Photo apps like Instagram and Hipstamatic may look deceptively simple, but underneath the filters and borders lies the heart of real photography.
Before you head straight to the comments to protest, take pause for a moment. Mobile phone photography is truly here to stay. We've seen countless examples of how this paradigm shift is, and how camera manufacturers are with features that a free app can give.
I know that when out and about, I will most definitely whip out a mobile phone to snap a photo rather than miss the shot entirely if I don't have my usual camera with me. It's more than likely that most people, dedicated photographers or not, will have a mobile phone with them at all times rather than a stand-alone camera.
The beauty of a photo app is not just its convenience. It liberates the photographer to not have to think about exposure. You make the best photo from what you've got. Paying closer attention to composition and lighting are just some of the benefits of shooting uncluttered.
Perhaps those repeating lines on the staircase would look better in black and white. Without a laptop with processing software in front of you, or a camera with built-in effects, you have to wait until the moment has passed to realise this vision. A photo app like Instagram or Hipstamatic is near-instantaneous in its gratification, just like a Polaroid photo.
That's not to say that a photographer should shy away from learning the role of shutter speed, aperture and ISO in crafting their images — but it's not the be-all and end-all that some like to make it out to be. The square crop format of Instagram also makes you think about what isn't included in the frame, as much as what is there.
Certainly, it's not an entirely rosy story for the app photographer when there are many who bemoan their presence. Photojournalist Nick Stern has written an opinion piece criticising the app photographer who dares to call their work photojournalism.
In his piece, Stern argues:
The app photographer hasn't spent years learning his or her trade, imagining the scene, waiting for the light to fall just right, swapping lenses and switching angles. They haven't spent hours in the dark room, leaning over trays of noxious chemicals until the early hours of the morning.
Nor did they have to spend a huge chunk of their income on the latest digital equipment (US$5999 of my hard-earned cash just went on ordering a new Nikon D4) to ensure they stay on top of their game.
The app photographer merely has to click a software button and 10 seconds later is rewarded with a masterpiece.
You could certainly take this opinion with a grain of salt, particularly since it appeared on CNN, which recently laid off many of its photojournalists in favour of crowdsourcing much of its visual content.
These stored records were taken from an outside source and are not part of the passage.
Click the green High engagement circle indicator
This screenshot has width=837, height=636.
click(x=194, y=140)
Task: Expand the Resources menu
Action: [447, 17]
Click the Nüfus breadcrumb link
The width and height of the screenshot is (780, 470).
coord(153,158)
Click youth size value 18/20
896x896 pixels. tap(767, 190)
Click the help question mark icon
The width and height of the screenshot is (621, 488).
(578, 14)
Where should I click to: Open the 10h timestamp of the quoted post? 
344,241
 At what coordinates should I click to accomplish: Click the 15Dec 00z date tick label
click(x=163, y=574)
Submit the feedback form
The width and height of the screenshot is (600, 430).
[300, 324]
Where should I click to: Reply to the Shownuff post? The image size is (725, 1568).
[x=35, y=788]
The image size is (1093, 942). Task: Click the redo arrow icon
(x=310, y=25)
However, beyond being a knee-jerk reaction to the role of photo apps in a professional context, Stern's piece outlines the broader resentment that many "serious" photographers have towards the photo app. The crux of his argument lies in the premise that these photographers are somehow not entitled to document what they see because they haven't endured years of training, or more insultingly, bought thousands of dollars' worth of equipment.
Stern's piece also insinuates that using an app is manipulating a photo to such an extent that it no longer represents its subject — comparing these images to the great photojournalist scandals of our time. What Stern fails to realise is that apps like Instagram or Hipstamatic aren't really the problem here, but photographers themselves who are using tools, beyond the scope of what these apps in question can offer, to make unethical alterations to the true image.
It has been proven countless times that expensive equipment is not a prerequisite of good photography. The rise of the app photographer shows that anyone has the potential to realise their creative vision in an accessible, easy-to-use tool.
Even more so, the act of sharing photos online — the backbone to apps like Instagram — makes you think more about what you shoot. There's a feedback loop at work that makes the photographer stop and think before hitting that share button, which continues when people start commenting or liking the photo. It's not going to replace panels of professional photographers who peer-review work of other pros, but why should that stop anyone from challenging themselves by striving to improve their work?
Whether or not Instagram, Hipstamatic and other apps of their ilk continue to be as popular in the years to come remains to be seen. One thing is for certain though: there will be countless numbers of photographers lining up to try new and exciting techniques to further their craft.